--- Activity ---
Restate the records below exactly. Pictures are not part of the copy.

--- Recorded information ---

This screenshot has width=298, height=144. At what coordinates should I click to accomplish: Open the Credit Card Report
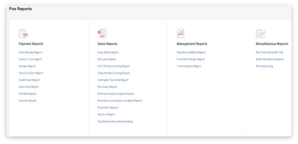[x=29, y=80]
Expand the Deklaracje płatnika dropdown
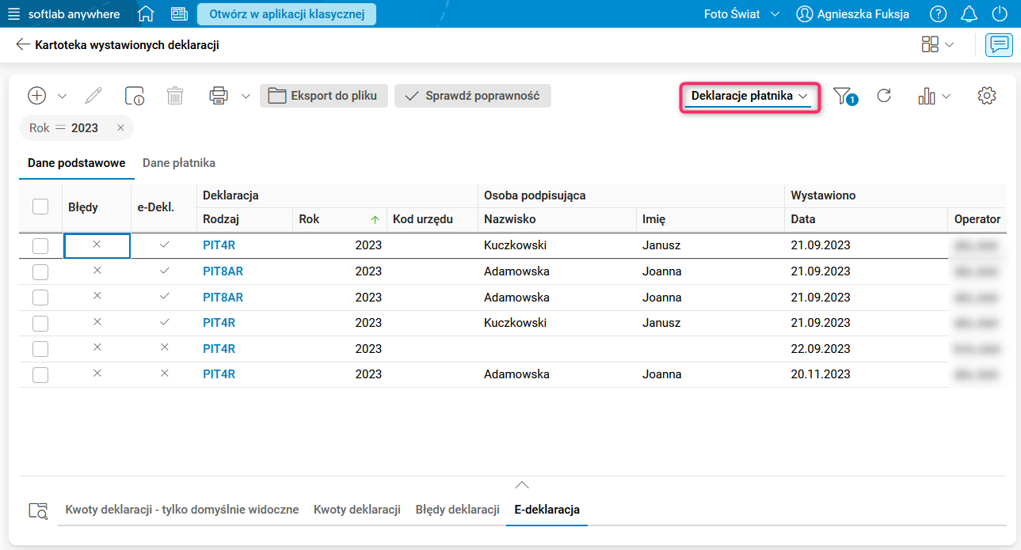 (x=749, y=96)
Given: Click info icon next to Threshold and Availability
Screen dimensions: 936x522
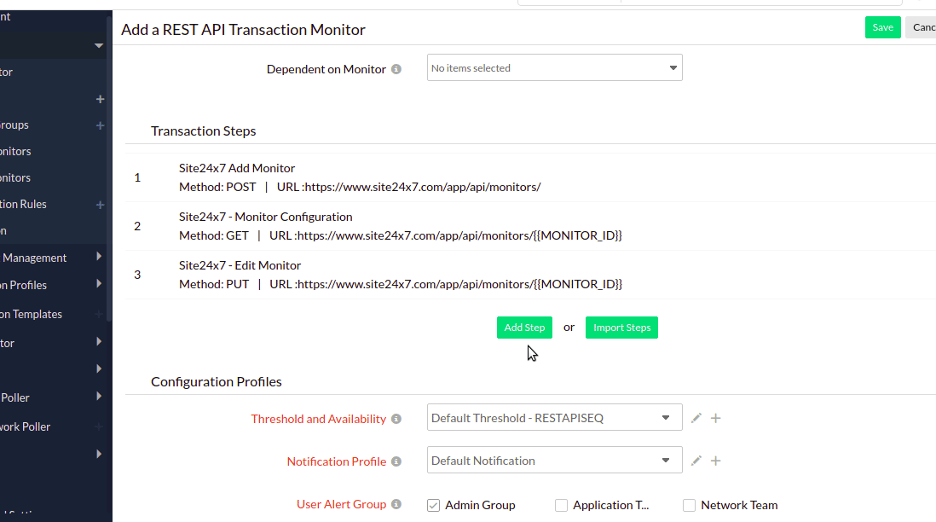Looking at the screenshot, I should 396,419.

--- Reply ---
This screenshot has width=298, height=144. At what coordinates should I click to accomplish: Open the Credit Card Report
[x=29, y=80]
Expand the Deklaracje płatnika dropdown
 (x=749, y=96)
Given: Click info icon next to Threshold and Availability
Screen dimensions: 936x522
Looking at the screenshot, I should 396,419.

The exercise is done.